El Príncipe de Viana volvió a demostrar que es un campo que se visita para sufrir. Ayer le tocó a la UD Logroñés B, que consiguió llevarse los tres puntos con algo de fortuna y aprovechando sus escasas ocasiones. El Vianés jugó un gran partido y todavía se estará preguntando qué pasó.
Durante toda la primera parte, la UD Logroñés B se encontró incómoda, intentaba siempre salir con el balón desde atrás pero no conseguía llegar y muchos menos tirar a puerta. Y es que el Vianés dispuso una intensa presión que provocó continuas pérdidas en su rival y un dominio ofensivo que acabó materializándose en el minuto 30, cuando un robo en las inmediaciones del área fue aprovechado por Dani Flores, que con mucha inteligencia y precisión picó por encima del portero blanquirrojo.
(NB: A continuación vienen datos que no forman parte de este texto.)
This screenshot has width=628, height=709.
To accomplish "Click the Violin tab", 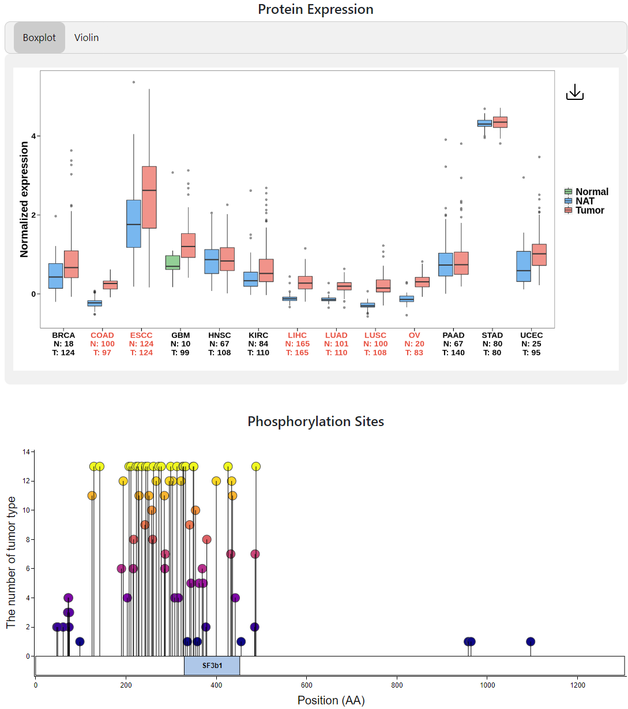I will (87, 38).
Antes ya había avisado el Vianés y después pudo aumentar su renta, pero Jorge no acertó tras encontrarse un rechace en el área.
La UDL estaba maniatada ante un equipo rojillo superior un día más en su campo, pero un penalti en una aislada jugada a los diez minutos de la segunda mitad, permitió a los blanquirrojos empatar. Tamayo, dentro del área, intentó superar a su marcador con un sombrero pero el balón golpeó en el brazo de Javito y el árbitro señaló el punto fatídico pese a que los locales reclamaron un posible fuera de juego. Peio no falló desde los once metros y poco después pondría a su equipo por delante al culminar una buena jugada de Tamayo, que le dejó a placer.
El Vianés se volcó en ataque y pudo empatar con un cabezazo de Jorge que se fue rozando el palo. Pero en el primer minuto de descuento, Borja puso el tercero para la UDL al aprovechar primero el centro de Tamayo y después el rechace. Dani Flores acortó poco después, aunque poco podía hacer ya un Vianés que mereció mucho más pero acabó sometido a la efectividad de su rival.